EXERCISE REQUIREMENTS: Continue the following passage about the Convair B-36 bomber, picking up right after its final sentence.

The biggest bomber ever flown by the US Air Force, the Convair B-36 can either be considered to have been a huge waste of money or the most effective deterrent in modern warfare. One thing it was not was subtle. With six huge engines pushing it along1, it could drop its massive load of nuclear weapons at targets oceans away. However, in its operational life, it never saw combat, justifying its name as the Peacemaker.
In 1941, the United States of America was looking nervously at the map. It was only a matter of time before it had to enter the war against fascism in Europe; however, its only remaining ally, Britain, looked like it could fall to Germany, leaving the US Army Air Corps without a base.
The Air Corps felt the need for a bomber that could attack German targets from bases within the continental US. The design brief was for a bomber with a 450mph top speed, able to cruise at 275mph, have a ceiling of 45,000 feet, have a range of 12,000 miles at 25,000 feet and carry a 10,000lb bomb load to a target 5,000 miles away and return. It should have a maximum bomb load of 72,000lb2, and should be able to take off from a 5,000-foot runway.
Given that the standard US heavy bomber at the time, the B-17 Flying Fortress, could only carry 8,000lb of bombs, and that the heaviest bombs dropped during the war were 22,000lb3, it was obvious that whatever the outcome of the design brief, it would be far in advance of anything at the time.
Boeing and Consolidated Aircraft companies were asked for designs, and Northrop Aircraft was asked to expand its flying wing proposal.
On 19 August, 1941, a conference of high-ranking United States Army Air Force (USAAF) officers decided to lower the requirements for the plane, in order to speed up the project. Range was reduced to 10,000 miles, cruising speed was set at somewhere between 240 and 300mph, and the service ceiling was lowered to 40,000 feet.
On 3 October, 1941, the Material Division of the USAAF reviewed data from Boeing, Consolidated and Douglas, and decided that the designs submitted by Consolidated showed the most promise. Chief of the USAAF, Major General Henry H Arnold, gave the project a green light on 16 October, and a month later a contract for two XB-36 experimental aircraft was issued.
The plan was that the two XB-36s would be built in San Diego, California, and be delivered by May 1944. The design called for the plane to be pushed by six 28-cylinder engines. Not only had no plane on this scale exclusively used pusher engines, but the engines themselves only existed on paper. The plan was to connect two 14-cylinder Pratt & Whitney R-1830 Twin Wasp engines together, and to connect them to propellers 19 feet in diameter.
These engines were mounted in a seven and-a-half-feet-thick sweptback wing that had a span of 230 feet and a huge area of 4772 square feet. Inside the wing were passageways so the engines could be accessed for maintenance, and six fuel tanks allowing 21,116 US gallons of fuel to be stored. The wings were to be mounted high on the fuselage.
The long, round fuselage had relatively clean lines and was affectionately called 'The Big Stick.'
The fuselage itself had four separate bomb bays, with a capacity of 42,000lb. Inside, only the front cabin, the rear gunners sighting stations and the tube linking the two were pressurised. The tube, which measured only 25 inches in diameter, ran for 80 feet alongside the bomb bays, and crew used a wheeled trolley to slide back and forth.

DATA SHOWN:
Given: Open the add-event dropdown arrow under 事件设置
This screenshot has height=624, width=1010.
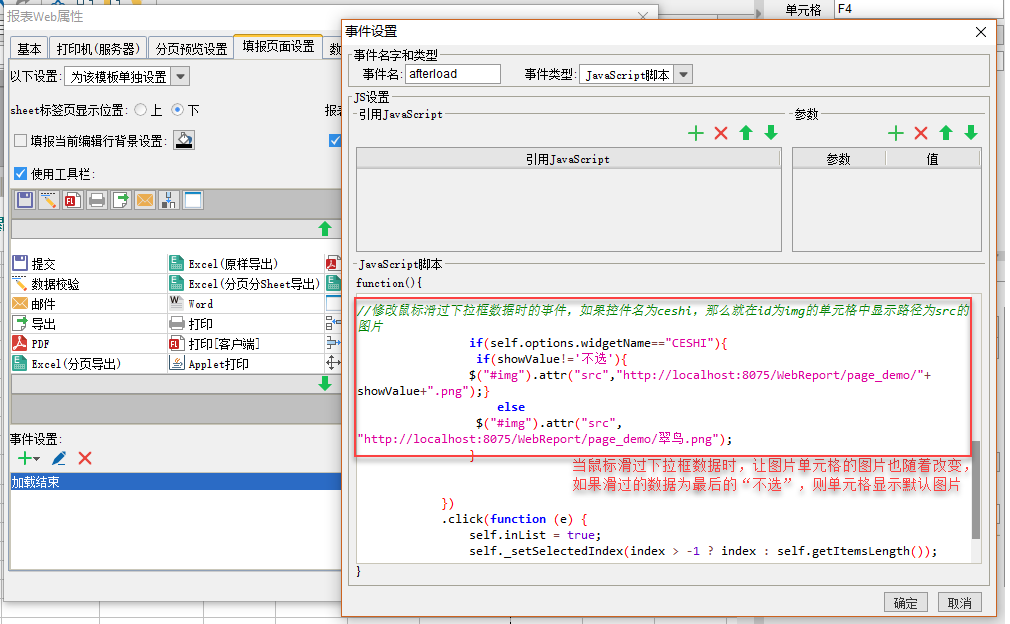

SOLVED PROBLEM:
The original plan called for 15 crew to be on board:
- Flight Engineer
- Two Radiomen
- Three Forward Gunners
- Five Rear Gunners
The plane was to be heavily armed, with four retractable turrets and a radar-directed tail gun all remotely controlled from sighting stations distributed across the plane. The armament consisted of five 37mm cannons and ten 0.50-inch machine guns.
The mock-up was inspected in July 1942, and the inspecting committee felt that the plane had too many guns and too many crew for it to make the 10,000 mile range requirement. They recommended drastic cuts; however, some members of the committee along with the USAAF thought that the changes would leave the bomber tactically useless. With the USAAF threatening to pull the plug, a compromise was met.
Because Consolidated were busy churning out B-24 Liberators for the war effort, the B-36 project was moved to a government-leased plant in Fort Worth, Texas in August 1942, delaying the project by several months as staff, machines, drawings and the mock-up were moved.
March 1943 saw Consolidated Aircraft Corporation merged with Vultee Aircraft Inc., becoming Consolidated Vultee Aircraft Corporation. This was often known by its shortened form, Convair.
That spring, it looked like China, the USAAF's main launch pad for B-29 raids on Japan, was going to fall to Japanese forces. The long-range B-36 looked like it would be the only way the US had of attacking Japan if it could not secure bases nearby. Around the same time, the president of Convair was complaining that sub-contractors were difficult to obtain for a small run of planes, and that having a large scale order would make the project run at much greater speed. On 19 June a production run of 100 examples was ordered, with the first production model arriving in August 1945.
By mid-1944, the Marianas campaign in the Pacific was coming to an end, and preparations were being made to deploy B-29s to bases within range of Japan. The Air Force considered the super-long-range B-36 a lower priority and diverted Convair's main effort onto the B-32 project. After Germany's surrender, the USAAF drastically cut back its orders for planes, but losses in reclaiming the Pacific Islands and the need for a bomber that could carry the new atomic weapons without the need for forward bases led to the B-36 remaining on order.
On 8 September, 1945, the first XB-36 emerged from Fort Worth. Sitting on main wheels that were 110 inches in diameter, the plane had to be restricted to only three runways in the United States with concrete thick enough to support it. The maiden flight took place on 8 August, 19464 and lasted 37 minutes. Beryl A Erickson and GS 'Gus' Green piloted what was then the heaviest and largest landplane ever to fly.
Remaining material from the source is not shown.